■ What is being asked: Find every line below that contains the string "logo", matching case, and copy each one in full.

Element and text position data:
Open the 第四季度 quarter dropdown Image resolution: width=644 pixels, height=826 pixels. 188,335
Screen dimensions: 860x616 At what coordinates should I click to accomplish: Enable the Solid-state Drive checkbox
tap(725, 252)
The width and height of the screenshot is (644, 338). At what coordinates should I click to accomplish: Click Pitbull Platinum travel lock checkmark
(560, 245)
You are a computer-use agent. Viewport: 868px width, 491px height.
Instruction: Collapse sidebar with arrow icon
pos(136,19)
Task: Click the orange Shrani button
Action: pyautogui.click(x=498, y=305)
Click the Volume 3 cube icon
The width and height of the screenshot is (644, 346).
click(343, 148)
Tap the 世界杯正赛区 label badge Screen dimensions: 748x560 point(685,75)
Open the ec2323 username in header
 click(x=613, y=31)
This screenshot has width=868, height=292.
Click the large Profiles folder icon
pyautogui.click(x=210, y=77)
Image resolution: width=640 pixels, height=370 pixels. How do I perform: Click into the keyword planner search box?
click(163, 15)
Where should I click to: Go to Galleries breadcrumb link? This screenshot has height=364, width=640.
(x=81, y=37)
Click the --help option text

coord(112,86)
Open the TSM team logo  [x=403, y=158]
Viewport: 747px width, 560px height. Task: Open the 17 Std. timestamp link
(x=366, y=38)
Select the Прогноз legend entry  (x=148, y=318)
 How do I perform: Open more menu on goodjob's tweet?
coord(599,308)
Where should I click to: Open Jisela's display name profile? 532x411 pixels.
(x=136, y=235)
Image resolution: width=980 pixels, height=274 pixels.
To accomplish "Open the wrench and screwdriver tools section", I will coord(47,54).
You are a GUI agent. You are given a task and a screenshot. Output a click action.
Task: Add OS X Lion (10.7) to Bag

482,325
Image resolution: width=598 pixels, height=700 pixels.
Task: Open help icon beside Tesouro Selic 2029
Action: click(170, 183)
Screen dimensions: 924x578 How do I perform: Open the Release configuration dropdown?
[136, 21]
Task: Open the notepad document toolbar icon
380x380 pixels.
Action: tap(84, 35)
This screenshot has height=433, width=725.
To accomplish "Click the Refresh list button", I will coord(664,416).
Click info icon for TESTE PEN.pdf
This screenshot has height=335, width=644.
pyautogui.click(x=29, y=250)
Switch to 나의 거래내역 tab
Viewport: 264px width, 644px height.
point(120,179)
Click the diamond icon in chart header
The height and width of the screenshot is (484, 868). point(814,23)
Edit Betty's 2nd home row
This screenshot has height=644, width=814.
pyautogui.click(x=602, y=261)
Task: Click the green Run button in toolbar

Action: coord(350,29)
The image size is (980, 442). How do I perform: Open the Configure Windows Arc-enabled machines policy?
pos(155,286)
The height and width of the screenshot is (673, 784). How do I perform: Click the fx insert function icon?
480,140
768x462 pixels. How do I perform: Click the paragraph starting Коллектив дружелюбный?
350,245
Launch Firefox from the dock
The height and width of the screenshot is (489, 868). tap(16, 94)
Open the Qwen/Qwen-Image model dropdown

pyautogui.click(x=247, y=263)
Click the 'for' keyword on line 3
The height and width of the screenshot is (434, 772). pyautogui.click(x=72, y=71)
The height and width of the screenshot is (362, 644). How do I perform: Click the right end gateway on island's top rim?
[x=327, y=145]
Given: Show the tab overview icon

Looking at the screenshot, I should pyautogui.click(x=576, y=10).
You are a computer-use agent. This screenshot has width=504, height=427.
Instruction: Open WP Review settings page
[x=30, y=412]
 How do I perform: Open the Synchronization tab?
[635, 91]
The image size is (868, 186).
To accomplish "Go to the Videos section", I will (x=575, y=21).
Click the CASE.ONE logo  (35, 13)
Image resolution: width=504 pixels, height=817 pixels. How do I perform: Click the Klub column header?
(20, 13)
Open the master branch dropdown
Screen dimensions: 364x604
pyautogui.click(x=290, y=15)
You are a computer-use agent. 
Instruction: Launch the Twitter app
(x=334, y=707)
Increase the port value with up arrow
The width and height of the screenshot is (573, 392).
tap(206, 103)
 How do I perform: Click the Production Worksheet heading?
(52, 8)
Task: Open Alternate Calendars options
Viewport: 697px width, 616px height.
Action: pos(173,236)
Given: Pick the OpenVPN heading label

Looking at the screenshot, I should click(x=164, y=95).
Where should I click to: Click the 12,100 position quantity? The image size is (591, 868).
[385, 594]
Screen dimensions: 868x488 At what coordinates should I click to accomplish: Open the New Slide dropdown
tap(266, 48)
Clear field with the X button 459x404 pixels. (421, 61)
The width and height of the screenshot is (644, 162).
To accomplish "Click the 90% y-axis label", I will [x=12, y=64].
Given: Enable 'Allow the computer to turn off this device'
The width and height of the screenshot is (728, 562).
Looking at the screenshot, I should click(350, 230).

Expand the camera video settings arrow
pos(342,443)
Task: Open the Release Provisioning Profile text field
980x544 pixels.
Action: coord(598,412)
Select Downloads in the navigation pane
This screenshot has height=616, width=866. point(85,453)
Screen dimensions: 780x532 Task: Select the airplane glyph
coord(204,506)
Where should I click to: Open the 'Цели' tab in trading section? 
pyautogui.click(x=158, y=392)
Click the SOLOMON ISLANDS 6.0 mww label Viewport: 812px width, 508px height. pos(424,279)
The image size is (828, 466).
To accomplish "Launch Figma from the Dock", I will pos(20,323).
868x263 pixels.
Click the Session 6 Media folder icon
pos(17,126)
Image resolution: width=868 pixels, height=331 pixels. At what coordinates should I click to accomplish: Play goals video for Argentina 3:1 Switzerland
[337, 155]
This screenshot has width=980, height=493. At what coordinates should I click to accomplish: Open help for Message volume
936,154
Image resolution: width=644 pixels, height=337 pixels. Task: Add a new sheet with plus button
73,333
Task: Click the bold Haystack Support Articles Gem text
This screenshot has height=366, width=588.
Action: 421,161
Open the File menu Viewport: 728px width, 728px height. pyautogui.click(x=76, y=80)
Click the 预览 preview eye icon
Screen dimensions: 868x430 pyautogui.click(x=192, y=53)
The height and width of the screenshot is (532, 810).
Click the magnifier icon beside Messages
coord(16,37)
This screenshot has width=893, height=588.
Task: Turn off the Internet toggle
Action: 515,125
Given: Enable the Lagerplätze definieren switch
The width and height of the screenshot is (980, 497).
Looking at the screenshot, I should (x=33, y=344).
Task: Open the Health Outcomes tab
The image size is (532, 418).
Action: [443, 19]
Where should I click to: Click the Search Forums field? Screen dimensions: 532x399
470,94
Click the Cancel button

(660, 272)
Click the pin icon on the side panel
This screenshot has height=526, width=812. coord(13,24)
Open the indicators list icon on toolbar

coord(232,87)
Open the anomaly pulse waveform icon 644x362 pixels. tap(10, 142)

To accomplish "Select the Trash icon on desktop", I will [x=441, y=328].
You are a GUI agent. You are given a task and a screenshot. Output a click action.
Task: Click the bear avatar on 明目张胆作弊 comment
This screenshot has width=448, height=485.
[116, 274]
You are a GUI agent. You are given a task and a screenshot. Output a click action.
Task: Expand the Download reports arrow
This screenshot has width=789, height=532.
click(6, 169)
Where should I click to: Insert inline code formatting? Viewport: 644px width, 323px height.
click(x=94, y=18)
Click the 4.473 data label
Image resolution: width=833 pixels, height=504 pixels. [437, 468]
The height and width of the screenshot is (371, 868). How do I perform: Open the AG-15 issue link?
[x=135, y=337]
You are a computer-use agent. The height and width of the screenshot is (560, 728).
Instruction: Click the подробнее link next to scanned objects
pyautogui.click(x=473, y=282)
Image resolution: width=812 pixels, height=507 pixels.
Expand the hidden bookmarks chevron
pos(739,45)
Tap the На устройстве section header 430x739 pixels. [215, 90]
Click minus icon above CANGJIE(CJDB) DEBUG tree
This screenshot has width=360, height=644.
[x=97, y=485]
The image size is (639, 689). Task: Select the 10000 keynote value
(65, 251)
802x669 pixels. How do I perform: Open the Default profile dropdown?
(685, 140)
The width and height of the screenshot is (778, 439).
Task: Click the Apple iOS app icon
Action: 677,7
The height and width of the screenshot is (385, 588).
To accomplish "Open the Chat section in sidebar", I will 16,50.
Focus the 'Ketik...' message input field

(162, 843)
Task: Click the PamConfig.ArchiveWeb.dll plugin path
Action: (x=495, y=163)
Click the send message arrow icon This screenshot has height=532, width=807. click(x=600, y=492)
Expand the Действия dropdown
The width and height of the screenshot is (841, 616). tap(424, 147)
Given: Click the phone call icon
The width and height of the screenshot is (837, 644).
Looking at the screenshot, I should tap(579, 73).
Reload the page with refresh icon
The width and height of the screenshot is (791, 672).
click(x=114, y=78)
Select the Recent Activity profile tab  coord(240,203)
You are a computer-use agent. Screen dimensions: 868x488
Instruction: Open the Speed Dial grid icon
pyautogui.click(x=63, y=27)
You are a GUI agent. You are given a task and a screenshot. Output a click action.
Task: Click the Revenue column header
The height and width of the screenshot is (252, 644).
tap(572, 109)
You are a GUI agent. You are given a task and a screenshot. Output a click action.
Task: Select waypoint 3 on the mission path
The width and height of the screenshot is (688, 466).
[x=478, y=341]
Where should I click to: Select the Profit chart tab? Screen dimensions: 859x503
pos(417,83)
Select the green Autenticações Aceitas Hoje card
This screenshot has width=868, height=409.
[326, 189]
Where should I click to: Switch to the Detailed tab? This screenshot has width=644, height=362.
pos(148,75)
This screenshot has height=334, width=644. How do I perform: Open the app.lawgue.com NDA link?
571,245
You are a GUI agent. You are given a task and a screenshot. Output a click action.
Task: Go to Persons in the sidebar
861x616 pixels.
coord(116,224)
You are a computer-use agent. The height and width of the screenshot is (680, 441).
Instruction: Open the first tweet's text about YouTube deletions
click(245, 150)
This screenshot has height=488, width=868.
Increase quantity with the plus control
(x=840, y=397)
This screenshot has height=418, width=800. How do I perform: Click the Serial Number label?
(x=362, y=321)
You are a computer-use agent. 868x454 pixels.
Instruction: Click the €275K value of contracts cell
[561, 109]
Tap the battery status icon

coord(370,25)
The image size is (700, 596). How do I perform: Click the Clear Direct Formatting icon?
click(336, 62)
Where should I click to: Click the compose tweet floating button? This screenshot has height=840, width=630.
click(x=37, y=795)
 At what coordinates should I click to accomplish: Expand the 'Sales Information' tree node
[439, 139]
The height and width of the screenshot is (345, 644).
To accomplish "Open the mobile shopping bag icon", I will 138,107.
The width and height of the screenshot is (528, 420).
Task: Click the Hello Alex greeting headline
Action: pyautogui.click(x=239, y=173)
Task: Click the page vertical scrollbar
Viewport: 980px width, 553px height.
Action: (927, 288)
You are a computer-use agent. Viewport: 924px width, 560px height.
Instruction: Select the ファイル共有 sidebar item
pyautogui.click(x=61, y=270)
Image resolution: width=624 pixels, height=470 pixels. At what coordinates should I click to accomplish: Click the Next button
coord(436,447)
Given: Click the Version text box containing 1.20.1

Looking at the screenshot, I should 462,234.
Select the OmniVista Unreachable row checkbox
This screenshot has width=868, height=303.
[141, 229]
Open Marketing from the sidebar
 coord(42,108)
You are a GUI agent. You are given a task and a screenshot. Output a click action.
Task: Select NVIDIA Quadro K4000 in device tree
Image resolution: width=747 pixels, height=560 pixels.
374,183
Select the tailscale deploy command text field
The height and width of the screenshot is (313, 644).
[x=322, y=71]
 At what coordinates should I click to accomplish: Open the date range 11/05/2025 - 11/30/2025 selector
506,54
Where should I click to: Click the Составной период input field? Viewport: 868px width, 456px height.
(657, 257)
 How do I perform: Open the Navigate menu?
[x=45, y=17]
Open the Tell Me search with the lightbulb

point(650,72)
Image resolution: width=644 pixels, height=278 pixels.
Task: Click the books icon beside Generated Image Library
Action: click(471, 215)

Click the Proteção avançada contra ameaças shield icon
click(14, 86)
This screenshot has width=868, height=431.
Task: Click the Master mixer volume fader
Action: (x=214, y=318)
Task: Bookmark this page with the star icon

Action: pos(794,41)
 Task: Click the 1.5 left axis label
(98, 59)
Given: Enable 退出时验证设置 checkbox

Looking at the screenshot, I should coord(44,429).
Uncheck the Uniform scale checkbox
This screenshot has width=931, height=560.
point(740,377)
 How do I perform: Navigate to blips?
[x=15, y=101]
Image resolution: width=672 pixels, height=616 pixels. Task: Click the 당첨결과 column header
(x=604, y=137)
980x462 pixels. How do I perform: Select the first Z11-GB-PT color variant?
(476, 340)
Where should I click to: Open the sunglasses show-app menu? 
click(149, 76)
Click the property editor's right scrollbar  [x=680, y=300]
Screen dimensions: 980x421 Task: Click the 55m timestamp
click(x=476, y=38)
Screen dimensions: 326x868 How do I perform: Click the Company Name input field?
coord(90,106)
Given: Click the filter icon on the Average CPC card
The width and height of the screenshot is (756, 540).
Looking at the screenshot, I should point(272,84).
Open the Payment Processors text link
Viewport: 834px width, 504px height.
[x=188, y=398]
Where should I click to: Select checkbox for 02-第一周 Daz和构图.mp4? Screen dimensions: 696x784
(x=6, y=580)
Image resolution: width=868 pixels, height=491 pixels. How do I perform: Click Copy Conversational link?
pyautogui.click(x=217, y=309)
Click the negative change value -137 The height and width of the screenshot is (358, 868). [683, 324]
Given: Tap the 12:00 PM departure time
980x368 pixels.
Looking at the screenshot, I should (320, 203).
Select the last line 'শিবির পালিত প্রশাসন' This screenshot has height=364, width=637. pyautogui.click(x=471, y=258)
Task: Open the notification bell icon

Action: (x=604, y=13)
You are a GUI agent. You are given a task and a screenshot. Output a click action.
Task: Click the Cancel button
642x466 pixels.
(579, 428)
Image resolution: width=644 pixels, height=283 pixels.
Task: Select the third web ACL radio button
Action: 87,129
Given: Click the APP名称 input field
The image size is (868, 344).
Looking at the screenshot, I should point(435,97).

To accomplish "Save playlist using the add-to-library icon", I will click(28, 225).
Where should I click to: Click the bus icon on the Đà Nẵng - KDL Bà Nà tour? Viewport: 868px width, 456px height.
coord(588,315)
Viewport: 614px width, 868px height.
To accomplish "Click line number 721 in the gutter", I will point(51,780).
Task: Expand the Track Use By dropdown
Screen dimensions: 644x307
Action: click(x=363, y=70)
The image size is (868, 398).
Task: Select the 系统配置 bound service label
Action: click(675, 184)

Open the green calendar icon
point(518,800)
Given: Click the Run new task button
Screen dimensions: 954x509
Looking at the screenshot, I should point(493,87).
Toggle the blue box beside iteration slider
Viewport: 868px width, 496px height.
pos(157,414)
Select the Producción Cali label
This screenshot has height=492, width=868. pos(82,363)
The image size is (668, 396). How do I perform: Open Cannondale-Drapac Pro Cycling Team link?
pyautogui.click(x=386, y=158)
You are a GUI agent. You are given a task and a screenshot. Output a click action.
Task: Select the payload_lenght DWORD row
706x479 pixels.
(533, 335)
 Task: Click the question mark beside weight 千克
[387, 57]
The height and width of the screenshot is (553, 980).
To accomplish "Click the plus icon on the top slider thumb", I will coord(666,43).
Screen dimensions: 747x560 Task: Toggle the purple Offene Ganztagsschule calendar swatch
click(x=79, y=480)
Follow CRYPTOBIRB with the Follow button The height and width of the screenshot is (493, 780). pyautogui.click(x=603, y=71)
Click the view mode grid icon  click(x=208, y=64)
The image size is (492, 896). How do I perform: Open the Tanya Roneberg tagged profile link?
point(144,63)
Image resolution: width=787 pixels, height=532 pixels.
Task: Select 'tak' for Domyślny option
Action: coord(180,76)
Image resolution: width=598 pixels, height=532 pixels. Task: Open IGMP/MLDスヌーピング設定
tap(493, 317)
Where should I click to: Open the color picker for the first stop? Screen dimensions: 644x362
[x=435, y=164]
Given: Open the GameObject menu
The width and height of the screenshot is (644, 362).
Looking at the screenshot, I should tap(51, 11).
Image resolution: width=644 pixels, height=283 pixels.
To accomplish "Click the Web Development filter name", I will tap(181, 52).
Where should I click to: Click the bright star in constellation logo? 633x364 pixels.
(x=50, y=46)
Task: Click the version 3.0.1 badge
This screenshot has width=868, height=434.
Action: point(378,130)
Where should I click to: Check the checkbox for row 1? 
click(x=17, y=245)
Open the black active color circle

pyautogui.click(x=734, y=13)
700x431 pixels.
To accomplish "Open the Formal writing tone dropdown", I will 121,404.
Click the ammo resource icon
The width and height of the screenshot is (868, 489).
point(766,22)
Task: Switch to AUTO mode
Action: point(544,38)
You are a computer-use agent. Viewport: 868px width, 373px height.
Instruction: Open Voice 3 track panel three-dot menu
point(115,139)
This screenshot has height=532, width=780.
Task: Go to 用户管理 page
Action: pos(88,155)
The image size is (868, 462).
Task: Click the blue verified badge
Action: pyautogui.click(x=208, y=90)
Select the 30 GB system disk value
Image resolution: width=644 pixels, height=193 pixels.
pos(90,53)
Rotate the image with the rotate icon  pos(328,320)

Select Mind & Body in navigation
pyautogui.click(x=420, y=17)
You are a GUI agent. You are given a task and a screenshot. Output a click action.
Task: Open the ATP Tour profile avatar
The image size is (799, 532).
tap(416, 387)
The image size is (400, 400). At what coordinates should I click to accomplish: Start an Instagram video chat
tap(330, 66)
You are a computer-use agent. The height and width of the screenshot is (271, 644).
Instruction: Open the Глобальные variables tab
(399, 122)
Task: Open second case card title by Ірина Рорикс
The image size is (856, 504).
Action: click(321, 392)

■ The response:
Open the TSM team logo  [x=403, y=158]
Click the CASE.ONE logo  (35, 13)
Where should I click to: Click the bright star in constellation logo? 633x364 pixels.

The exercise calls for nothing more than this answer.